METHODS: Electronic literature databases (PubMed, CNKI, VIP, and Wanfang) were searched for randomized, controlled trials conducted in China. The primary intervention was TCM PBIs. The main outcome was health-related QoL (HR QoL) post-treatment. We applied standard meta analytic techniques to analyze data from papers that reached acceptable criteria.
CONCLUSION: These findings demonstrate the efficacy of TCM PBIs in improving QoL in cancer patients and establish that TCM PBIs represent beneficial adjunctive therapies for cancer patients.

Hooke MC; Gilchrist L; Foster L; Langevin M; Lee J.
Yoga for Children and Adolescents After Completing Cancer Treatment.
Journal of Pediatric Oncology Nursing. 33(1):64-73, 2016 Jan.
Survivors of childhood cancer may experience persistent symptoms, including fatigue, sleep disturbance, and balance impairment. Yoga is a complementary therapy that improves fatigue, sleep, and quality of life in adult cancer survivors. Using a one group, repeated measures design, we evaluated the feasibility of a yoga program and assessed if cancer survivor participants ages 10 to 17 years (n = 13) had significantly less fatigue and anxiety, and better balance and sleep, after a 6-week yoga intervention compared with a 6-week pre-intervention wait period. Study recruitment was challenging with a 32% enrollment rate; yoga attendance was 90%. None of the scores for anxiety, fatigue, sleep, and balance had significant changes during the wait period. After the 6-week yoga program children (n = 7) had a significant decrease in anxiety score (P = .04) while adolescent scores (n = 7) showed a decreasing trend (P = .10). Scores for fatigue, sleep, and balance remained stable post-intervention. Fatigue and balance scores were below norms for health children/adolescents while sleep and anxiety scores were similar to healthy peers.


Tacani PM; Franceschini JP; Tacani RE; Machado AF; Montezello D; Goes
JC; Marx A.
Retrospective study of the physical therapy modalities applied in head and neck lymphedema treatment.
Head & Neck. 38(2):301-8, 2016 Feb.
BACKGROUND: Secondary lymphedema after head and neck cancer treatment is a serious complication and its management can be a challenge. The purpose of this study was to verify which physical therapy modalities were applied in the treatment of head and neck lymphedema through a retrospective analysis.
METHODS: A retrospective study was developed, based on the analysis of medical records of 32 patients treated in the physiotherapy outpatient department of the Brazilian Institute of Cancer Control (IBCC).
RESULTS: The physiotherapy included manual lymphatic drainage, massage, exercises, patient education, and compression therapy with an average of 23.9+/-14.8 sessions.
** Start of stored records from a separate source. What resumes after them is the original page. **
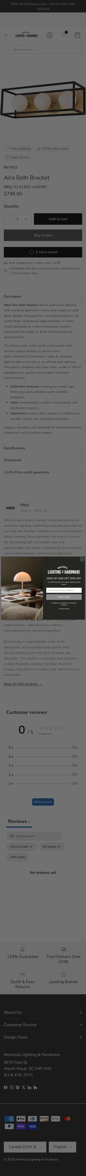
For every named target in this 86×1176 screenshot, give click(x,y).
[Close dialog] (82, 559)
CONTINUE (64, 597)
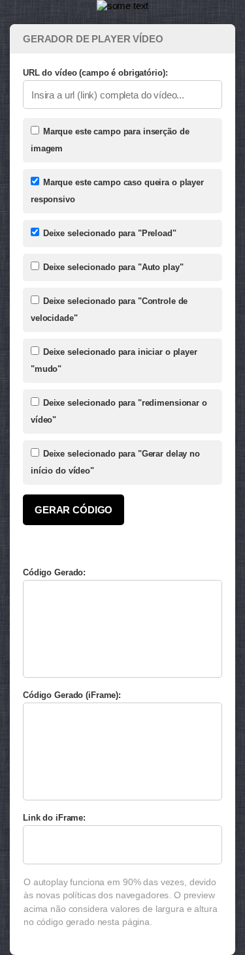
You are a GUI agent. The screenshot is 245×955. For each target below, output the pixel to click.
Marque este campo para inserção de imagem (110, 140)
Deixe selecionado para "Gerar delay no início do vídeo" (115, 462)
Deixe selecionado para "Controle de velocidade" (109, 309)
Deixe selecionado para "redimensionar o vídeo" (119, 411)
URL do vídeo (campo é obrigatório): (95, 73)
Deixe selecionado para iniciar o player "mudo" (114, 360)
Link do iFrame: (54, 818)
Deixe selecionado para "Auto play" (112, 267)
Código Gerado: (54, 572)
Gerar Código (73, 509)
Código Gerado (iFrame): (72, 695)
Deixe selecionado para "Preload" (108, 233)
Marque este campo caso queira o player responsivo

Measurement results showed a significant reduction of face and neck lymphedema (p<.05) and pain (from 7.8+/-2.2 to 3.6+/-1.6; p<.001).
CONCLUSION: The physical therapy modalities based on strategic manual lymphatic drainage, shoulder girdle massage, facial, tongue and neck exercises, compressive therapy at home, and patient education showed reduction of the lymphedema and pain, both of them secondary to head and neck cancer treatment.